The “Weak” in U.S. Politics: Former Mexican President responds to Trump’s assertion that Mexico will be paying for the border wall he has planned, Trump supporters, and a Republican party in trouble.
The “Weak” in Politics as seen by Alexandra Tselios
Super Exciting Super Tuesday
“Why is Trump soaring in the polls?” is a question I am most asked by people in the media and the general public as we watch the U.S. race unfold in real time. Generally, I refer to the public being sick and tired of career politicians and that Trump, while offensive and often viewed as a joke, is refreshingly non-PC. This is now rubbing off on other politicians as just this weekend former Mexican President Vincente Fox took out a leaf in the un-PC book of politics by saying, “I’m not going to pay for that fucking wall, he should pay for it. He’s got the money.” Touché.
With “Super Tuesday” just around the corner, during which contests are held in 13 states, it is worth taking a look back at the history to date around the primaries as an indicator of the results we should expect. With Trump winning every single primary so far other than the Iowa Caucus, it is likely he will take out at least 7 of the 13 states based on recent polls.
With Chris Christie now endorsing Trump and being slammed for it by his former super supporter Meg Whitman, it is fascinating to take a closer look at Trump supporters and what they are really made of. Seeing as they have generally not been Republican voters previously, it is fascinating to watch the responses from the public as to why they believe Trump is the only candidate capable of fixing America. Ultimately, should Trump find himself receiving the Republican nomination despite fierce opposition from the Republican National Committee, it will be almost irrelevant which party he was aligned with. George Bush’s top adviser also recently said, “Mr. Trump is precisely the kind of man our system of government was designed to avoid, the type of leader our founders feared—a demagogic figure who does not view himself as part of our constitutional system but rather as an alternative to it …. For this lifelong Republican, at least, he is beyond the pale. Party loyalty has limits.” If nothing else, this period in U.S. politics may end up being the very thing that shatters a previously limping Republican party, fragmenting what was once a powerful and tight unit.

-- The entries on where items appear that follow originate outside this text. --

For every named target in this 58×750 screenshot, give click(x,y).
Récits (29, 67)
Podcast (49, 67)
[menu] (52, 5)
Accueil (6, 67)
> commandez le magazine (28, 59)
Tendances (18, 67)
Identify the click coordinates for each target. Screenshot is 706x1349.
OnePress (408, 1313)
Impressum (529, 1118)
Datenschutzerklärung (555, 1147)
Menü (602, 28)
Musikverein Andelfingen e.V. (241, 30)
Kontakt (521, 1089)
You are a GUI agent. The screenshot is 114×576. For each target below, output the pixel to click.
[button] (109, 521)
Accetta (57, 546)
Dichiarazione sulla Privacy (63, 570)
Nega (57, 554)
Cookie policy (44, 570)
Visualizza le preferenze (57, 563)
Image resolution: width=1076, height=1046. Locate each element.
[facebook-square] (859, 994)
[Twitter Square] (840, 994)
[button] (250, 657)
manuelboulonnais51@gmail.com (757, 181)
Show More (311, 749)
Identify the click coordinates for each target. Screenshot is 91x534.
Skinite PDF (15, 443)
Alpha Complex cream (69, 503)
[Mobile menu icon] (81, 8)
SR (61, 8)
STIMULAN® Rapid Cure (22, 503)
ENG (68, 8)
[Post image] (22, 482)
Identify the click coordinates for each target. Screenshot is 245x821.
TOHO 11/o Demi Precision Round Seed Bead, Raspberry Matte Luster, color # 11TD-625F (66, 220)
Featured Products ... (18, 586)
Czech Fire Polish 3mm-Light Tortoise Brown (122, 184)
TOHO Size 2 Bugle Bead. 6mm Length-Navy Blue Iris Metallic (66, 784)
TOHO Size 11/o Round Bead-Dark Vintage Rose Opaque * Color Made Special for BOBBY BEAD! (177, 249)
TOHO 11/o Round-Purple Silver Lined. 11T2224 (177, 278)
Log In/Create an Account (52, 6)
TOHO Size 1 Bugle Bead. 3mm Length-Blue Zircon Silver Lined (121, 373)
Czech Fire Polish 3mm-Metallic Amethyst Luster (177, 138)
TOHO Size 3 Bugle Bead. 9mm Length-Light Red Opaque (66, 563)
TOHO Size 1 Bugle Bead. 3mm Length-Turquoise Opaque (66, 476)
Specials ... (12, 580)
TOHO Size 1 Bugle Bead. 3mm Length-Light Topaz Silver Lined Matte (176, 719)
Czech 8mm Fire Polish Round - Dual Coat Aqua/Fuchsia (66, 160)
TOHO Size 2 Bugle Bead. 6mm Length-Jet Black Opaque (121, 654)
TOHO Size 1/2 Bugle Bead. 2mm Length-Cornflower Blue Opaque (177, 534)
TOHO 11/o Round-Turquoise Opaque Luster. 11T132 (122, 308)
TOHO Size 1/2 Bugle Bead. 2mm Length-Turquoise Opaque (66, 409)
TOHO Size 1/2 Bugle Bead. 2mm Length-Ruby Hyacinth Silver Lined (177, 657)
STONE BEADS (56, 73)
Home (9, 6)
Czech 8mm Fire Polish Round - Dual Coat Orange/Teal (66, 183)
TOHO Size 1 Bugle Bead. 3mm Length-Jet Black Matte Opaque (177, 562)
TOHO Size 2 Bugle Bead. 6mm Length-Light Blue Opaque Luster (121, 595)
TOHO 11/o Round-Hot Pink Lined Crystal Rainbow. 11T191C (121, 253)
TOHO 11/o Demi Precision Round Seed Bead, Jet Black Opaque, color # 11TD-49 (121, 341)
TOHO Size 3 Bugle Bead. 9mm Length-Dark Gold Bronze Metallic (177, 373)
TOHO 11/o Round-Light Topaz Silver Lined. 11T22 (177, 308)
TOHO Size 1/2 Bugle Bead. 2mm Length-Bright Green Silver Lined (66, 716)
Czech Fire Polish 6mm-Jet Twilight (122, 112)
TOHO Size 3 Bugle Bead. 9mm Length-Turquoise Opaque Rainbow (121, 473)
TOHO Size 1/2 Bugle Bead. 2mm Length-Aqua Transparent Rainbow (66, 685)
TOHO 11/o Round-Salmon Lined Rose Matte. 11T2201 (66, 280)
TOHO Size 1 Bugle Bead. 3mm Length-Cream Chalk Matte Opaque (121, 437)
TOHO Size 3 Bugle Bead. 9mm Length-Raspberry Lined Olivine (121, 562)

Meanwhile, in the Clinton versus Sanders race, we have seen more victories for Hillary with her 73.5% win in South Carolina. Bernie now has this Super Tuesday thing to look forward to. I love the descriptive terms in the U.S. race—and labeling this milestone in the race as “Super” Tuesday instead of what it is, Stressful Tuesday, is cute and very American.
The “Weak” in Politics as seen by Roger Pugh
Heard in Church
“I see the Pope wants Trump to build bridges rather than the wall.”
“That must be because he lacks tunnel vision.”
Heard at Republican Party HQ
“George W’s endorsement didn’t take long to finish Jeb off.”
“I wonder if we could persuade him to endorse Trump?”
Heard at Bernie’s Campaign HQ
“Older women seem to be going for Hillary rather than Bernie.”
“I told you the geriatric sex appeal strategy wouldn’t work.”
Heard at Ben Carson’s Campaign HQ
“Why are you keen for Ben to visit Cape Canaveral?”
“Someone needs to put a rocket up his arse.”
Heard in a Beverly Hills Coffee Shop
“If Trump becomes President, I’ll feel like an employee.”
“If Bernie becomes President, I’ll feel like I’m living in a retirement home.”
Heard at Trump’s Campaign HQ
“Do you think Donald will be adversely impacted by the Pope’s remarks?”
“If he can survive an endorsement from Sarah Palin, he can survive anything.”